# What's causing this wood damage?



## masonbrown (Nov 7, 2011)

I'm working on installing some new soffit and replacing rotten decking beneath a poorly installed section of shingles on a small overhang protruding from the first story of a two story house. As I was pulling off the fascia board on the end of the overhang, the section of 2x4 to which it was secured practically crumbled apart into a few pieces with the slightest bit of pressure from my pry bar.

I'm hoping someone can tell me what might have caused the damage to this board (pics below). I've done a bit of research on wood-destroying insects and don't see a very clear match for the damage I'm seeing here. I'd feel a lot better knowing what caused this damage in the first place before sealing everything back up after replacing everything that's not in excellent shape.

FWIW, I'm in Forney, Texas (suburb of Dallas) and the house was built in 1989 to what I've come to understand is "professional" standards (aka cheaply and with little regard for proper building materials and practices).

Thanks!

-Mason


----------



## oh'mike (Sep 18, 2009)

Might be powder post beetles---but the damage appears to be in the log,before milling and kiln drying--see how the chambers are sliced open? (kiln drying will kill them)

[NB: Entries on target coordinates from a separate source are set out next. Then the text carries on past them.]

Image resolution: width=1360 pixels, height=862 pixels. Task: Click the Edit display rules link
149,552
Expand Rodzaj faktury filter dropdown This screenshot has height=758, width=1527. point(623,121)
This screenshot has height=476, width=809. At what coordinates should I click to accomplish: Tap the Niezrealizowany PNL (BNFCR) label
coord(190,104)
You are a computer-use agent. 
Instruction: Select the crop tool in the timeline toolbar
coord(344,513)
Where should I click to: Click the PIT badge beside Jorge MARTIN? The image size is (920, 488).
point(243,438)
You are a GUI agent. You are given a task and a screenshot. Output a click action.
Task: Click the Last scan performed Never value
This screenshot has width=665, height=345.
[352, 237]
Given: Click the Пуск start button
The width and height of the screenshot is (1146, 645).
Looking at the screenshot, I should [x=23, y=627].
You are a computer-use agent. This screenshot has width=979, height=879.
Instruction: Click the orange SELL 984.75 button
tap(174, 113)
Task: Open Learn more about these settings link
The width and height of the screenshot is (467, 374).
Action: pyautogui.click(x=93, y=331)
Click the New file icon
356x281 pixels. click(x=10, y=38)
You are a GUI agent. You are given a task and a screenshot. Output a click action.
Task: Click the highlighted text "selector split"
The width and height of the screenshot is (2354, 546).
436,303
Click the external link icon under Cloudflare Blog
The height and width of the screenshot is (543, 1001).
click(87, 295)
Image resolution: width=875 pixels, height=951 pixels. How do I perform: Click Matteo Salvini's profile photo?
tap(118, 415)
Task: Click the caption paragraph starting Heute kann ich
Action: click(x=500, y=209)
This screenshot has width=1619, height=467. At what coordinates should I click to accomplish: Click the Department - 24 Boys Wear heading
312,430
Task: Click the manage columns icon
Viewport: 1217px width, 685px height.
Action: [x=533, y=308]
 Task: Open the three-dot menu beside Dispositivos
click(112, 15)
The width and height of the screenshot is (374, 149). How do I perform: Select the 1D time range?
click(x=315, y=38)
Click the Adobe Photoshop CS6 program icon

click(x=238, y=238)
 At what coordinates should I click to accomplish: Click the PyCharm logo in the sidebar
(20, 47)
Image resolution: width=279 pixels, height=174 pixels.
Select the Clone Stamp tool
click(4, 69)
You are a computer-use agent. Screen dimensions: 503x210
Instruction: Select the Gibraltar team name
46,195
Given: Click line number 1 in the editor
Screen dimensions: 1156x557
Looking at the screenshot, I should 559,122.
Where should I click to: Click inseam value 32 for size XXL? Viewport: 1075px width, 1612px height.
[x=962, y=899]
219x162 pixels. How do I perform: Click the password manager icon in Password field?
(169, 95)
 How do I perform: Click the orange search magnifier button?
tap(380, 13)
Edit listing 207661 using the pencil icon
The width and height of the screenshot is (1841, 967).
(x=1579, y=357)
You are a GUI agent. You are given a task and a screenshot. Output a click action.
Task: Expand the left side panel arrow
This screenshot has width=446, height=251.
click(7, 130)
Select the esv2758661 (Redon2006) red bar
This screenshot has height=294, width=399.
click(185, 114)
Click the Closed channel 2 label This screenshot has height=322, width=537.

did you see fresh saw dust when you demoed that area? active powder post beetles leave fine saw dust---investigate the surrounding areas for infestation---you do not want to have them eating your house---


----------



## joecaption (Nov 30, 2011)

I'm guessing Old House Boring Beetle.
Main reason is the oval, large, not round holes. 
Boring Beetles leave round small holes.
http://www.fidelityx.com/Oldhouseborer.html


----------



## oh'mike (Sep 18, 2009)

joecaption said:


> I'm guessing Old House Boring Beetle.
> Main reason is the oval, large, not round holes.
> Boring Beetles leave round small holes.
> http://www.fidelityx.com/Oldhouseborer.html


Thanks for looking in---you have more knowledge about bugs than I do---Mike----


----------



## joecaption (Nov 30, 2011)

Still just a guess.
Is that because I've been "bugging" people longer then you have Mike?


----------



## Lelani (Feb 28, 2014)

Looks like beetle or weevel. What part of the country are you in?


----------